▸ **Do this**
Find every line in the material below that contains the word "perform" and copy each of those lines in full.

▸ **Source data**
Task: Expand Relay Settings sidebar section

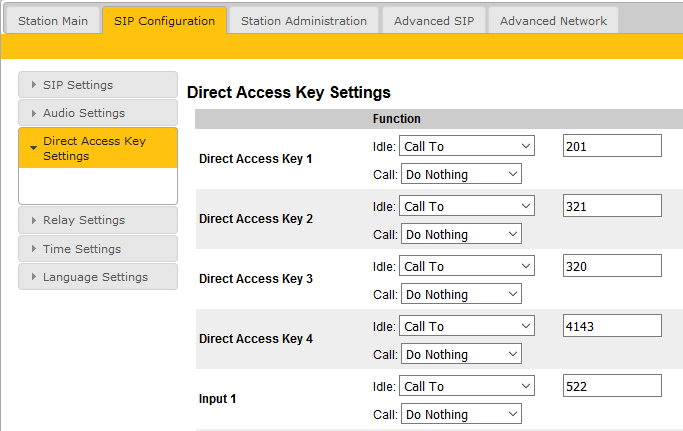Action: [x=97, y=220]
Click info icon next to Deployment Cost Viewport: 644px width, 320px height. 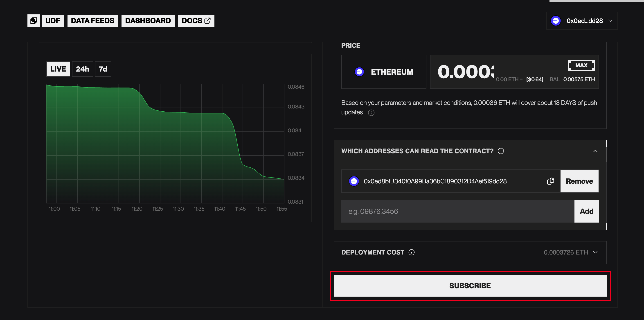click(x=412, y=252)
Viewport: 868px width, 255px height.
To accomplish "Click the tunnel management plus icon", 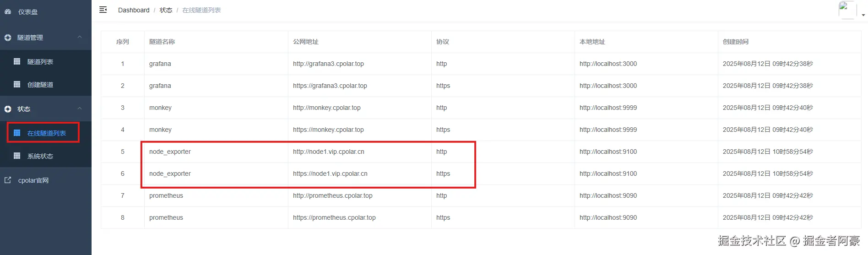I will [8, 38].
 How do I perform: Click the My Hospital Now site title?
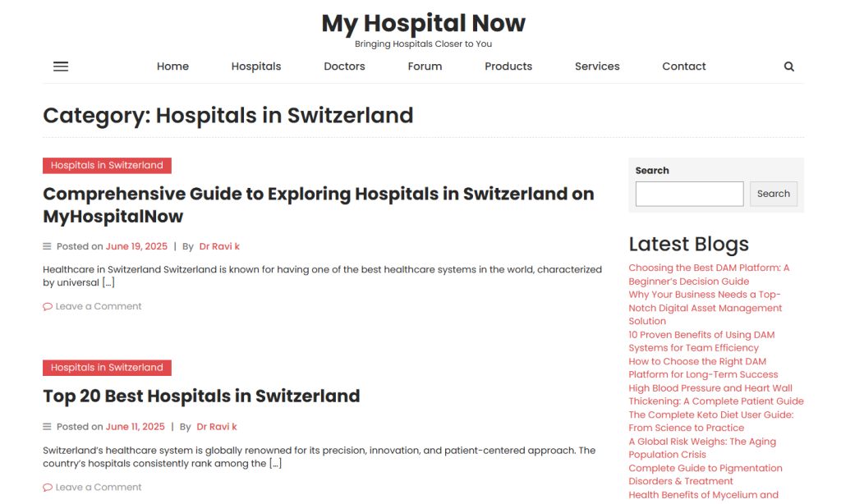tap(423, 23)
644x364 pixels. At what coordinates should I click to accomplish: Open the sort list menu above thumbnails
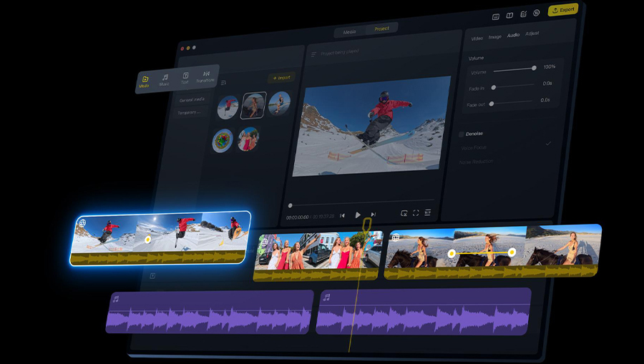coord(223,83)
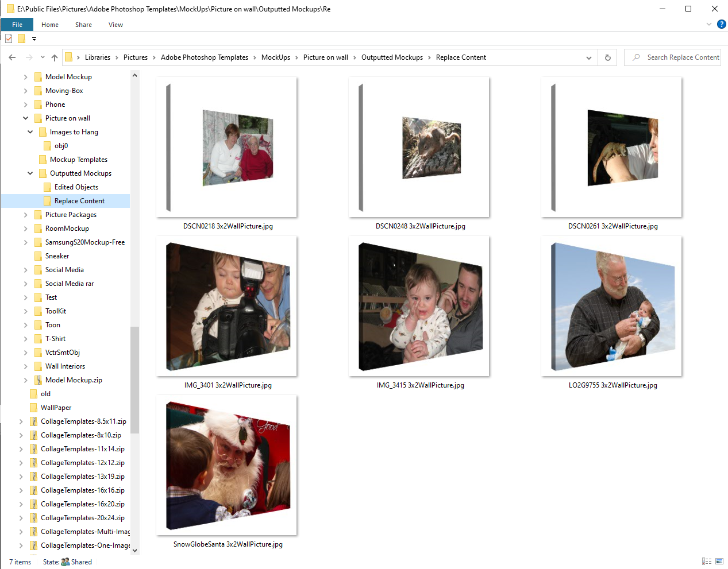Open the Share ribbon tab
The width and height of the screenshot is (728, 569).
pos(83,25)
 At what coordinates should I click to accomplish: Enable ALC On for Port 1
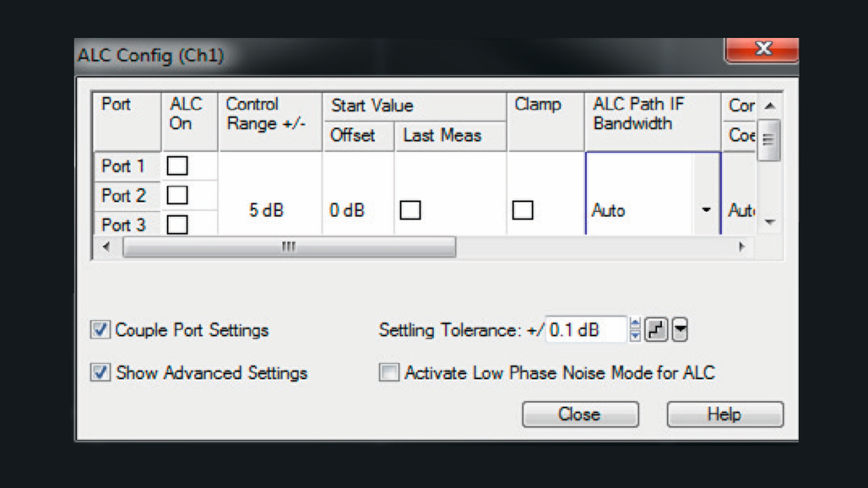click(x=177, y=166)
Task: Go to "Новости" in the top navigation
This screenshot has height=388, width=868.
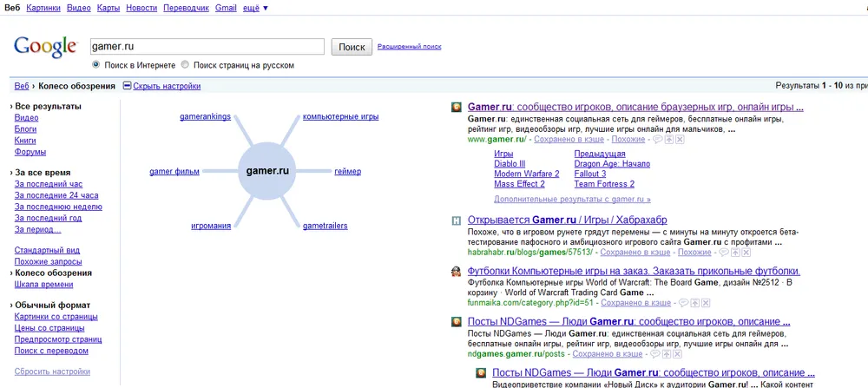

--

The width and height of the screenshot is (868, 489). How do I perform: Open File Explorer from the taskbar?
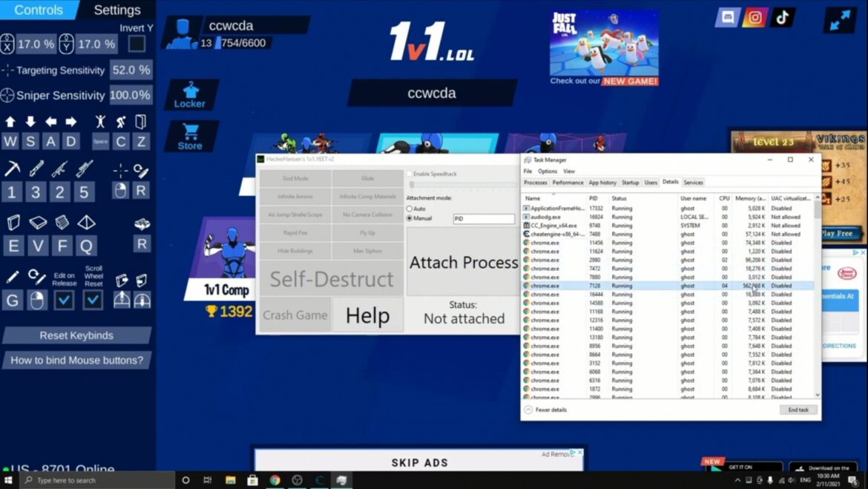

▸ **Exercise response**
 How do I perform: Click the My Hospital Now site title?
The width and height of the screenshot is (868, 489). How do I perform: Open File Explorer from the taskbar?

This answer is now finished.